TNFα production peaked in the peripheral blood at 1 h after LPS injection [7] and in the brain at approximately 30 h [46]. Evans Blue-measured BBB leakage was observed early, within 6 h after LPS injection (see Additional file 2: Fig. S2), which corresponded to the finding of increased RIP3-mediated necroptosis (Fig. 5) and extracellular potassium and glutamate levels within 4 h after LPS injection (Fig. 6). The results support the contention that systemic TNFα is an early key peripheral proinflammatory factor causing the disruption of brain vascular integrity during systemic inflammation, although it could not fully excluded the possibility that the TNFα derived from activated microglia [20]. In the CNS, TNFα consistently returned to the basal levels by 72 h after administration of LPS (Fig. 2G). KA treatment could not increase the brain levels of TNFα in saline-treated mice; however, the TNFα levels rapidly increased in the LPS-treated mice (Fig. 2G) [47, 48] and the MLKL activity was enhanced in necroptosis in mice 72 h after LPS injection (Fig. 2F). Although the detailed mechanisms of this phenomenon are not completely understood, severe seizures may induce brain injury via a process of necroptosis involving MLKL [49]. These results suggest that a seizure threshold low enough to easily induce severe seizure in LPS-treated mice and increased levels of TNFα after KA treatment contributes to additional MLKL-executed necroptosis in the brain (Fig. 2F).

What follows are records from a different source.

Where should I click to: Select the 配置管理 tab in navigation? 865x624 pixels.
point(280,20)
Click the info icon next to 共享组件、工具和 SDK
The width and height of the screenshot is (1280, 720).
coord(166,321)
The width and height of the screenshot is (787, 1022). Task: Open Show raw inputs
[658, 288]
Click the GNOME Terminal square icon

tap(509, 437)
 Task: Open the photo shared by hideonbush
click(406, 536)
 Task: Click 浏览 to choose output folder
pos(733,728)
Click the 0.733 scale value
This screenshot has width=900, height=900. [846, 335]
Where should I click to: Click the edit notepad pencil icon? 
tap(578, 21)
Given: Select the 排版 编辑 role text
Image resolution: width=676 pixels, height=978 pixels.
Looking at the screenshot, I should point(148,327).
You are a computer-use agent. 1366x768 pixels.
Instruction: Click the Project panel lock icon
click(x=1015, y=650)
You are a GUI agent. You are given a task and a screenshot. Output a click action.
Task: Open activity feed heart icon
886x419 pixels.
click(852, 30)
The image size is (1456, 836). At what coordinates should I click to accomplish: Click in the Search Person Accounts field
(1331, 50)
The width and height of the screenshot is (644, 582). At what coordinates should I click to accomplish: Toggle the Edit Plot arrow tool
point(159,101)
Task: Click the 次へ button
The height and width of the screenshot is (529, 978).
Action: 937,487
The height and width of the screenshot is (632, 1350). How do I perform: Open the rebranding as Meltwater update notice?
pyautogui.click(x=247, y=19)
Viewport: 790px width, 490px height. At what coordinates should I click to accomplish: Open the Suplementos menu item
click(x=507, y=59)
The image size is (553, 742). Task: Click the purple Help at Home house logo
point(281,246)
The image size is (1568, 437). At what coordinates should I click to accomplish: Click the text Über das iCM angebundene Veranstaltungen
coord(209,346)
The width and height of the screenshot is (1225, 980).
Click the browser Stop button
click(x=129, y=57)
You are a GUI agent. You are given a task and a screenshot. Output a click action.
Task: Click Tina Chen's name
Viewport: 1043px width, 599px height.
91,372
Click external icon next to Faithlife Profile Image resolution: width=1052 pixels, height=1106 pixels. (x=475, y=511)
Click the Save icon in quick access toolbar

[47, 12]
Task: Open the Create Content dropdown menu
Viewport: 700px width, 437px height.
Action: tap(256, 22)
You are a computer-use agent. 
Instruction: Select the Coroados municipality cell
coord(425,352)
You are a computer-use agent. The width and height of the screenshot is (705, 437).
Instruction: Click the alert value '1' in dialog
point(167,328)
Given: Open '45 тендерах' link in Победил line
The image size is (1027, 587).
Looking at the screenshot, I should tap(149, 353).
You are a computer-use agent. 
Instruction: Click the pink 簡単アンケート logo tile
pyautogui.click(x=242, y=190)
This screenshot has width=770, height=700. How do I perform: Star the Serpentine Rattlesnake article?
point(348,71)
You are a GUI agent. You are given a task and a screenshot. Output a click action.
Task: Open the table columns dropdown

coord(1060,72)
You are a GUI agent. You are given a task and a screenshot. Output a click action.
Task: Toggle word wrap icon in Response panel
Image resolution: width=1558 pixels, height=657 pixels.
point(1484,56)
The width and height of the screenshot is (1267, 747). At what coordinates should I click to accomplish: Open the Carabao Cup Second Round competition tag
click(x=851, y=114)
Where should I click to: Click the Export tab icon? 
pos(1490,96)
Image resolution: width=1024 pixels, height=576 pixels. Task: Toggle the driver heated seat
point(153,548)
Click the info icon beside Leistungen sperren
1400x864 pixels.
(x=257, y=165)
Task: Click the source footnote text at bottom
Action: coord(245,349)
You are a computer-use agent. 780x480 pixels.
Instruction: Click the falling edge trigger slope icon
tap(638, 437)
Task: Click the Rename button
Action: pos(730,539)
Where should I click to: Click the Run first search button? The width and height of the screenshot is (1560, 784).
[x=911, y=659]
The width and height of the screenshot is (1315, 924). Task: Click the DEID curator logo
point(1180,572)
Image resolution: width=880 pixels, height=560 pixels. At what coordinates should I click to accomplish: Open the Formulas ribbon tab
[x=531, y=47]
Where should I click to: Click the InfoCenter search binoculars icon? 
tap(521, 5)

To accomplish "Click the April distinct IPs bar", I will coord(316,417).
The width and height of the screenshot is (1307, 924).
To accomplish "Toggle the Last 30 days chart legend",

Necroptosis is a type of programmed cell death with necrosis and is involved in a variety of biological processes, including inflammation and immune responses. Accumulating evidence suggests that the TNFα-mediated necroptotic pathway is a potential therapeutic target in the treatment of inflammatory diseases [50, 51]. Over the past years, several types of inhibitors targeting the kinase activity of necroptosis, such as RIP3, have been reported [51, 52]. In the present study, GSK872, an RIP3 inhibitor, reduced the phosphorylation of MLKL and the programmed necrosis of brain endothelial cells, supporting the suggestion that necroptosis is a therapeutic target with aim of preventing endothelial cell damage from systemic inflammation. RIP3 is indispensable in the TNFα-stimulated necroptosis pathway and can also promote non-necroptotic pathways such as inflammation activation and cytokine IL-1β production through the stimulation of Toll-like receptors [50]. Therefore, the effects of RIP3 inhibition on the improvement of seizure susceptibility associated with systemic inflammation could be partially due to non-necroptotic anti-inflammation, although MLKL activation in brain endothelial cells was considerably attenuated in our observations. Further determination of the function of RIP3 that drives the signaling pathways, such as those of inflammation and necroptosis, in each disease condition will be vital. In the future, studies exploiting more specific inhibitors of RIP3 and MLKL kinases may provide crucial insight into the prevention of necroptosis-associated brain endothelia damage and neuroinflammation following sepsis.

Conclusions

Our results showed that TNFα-mediated necroptosis induced brain endothelial damage, neuroinflammation and astrocyte Kir4.1 dysregulation, which may coalesce to contribute to the increased seizure susceptibility in LPS-treated mice. Pharmacologic inhibition targeting elements of the necroptosis pathway, such as TNFα receptor and RIP3 kinases, reduced brain endothelial cell damage and improved seizure threshold in mice with systemic inflammation. This evidence may indicate a promising therapeutic approach to reduce sepsis-associated brain endothelial injury, astrocyte ion channel dysfunction, and subsequent neuronal excitability.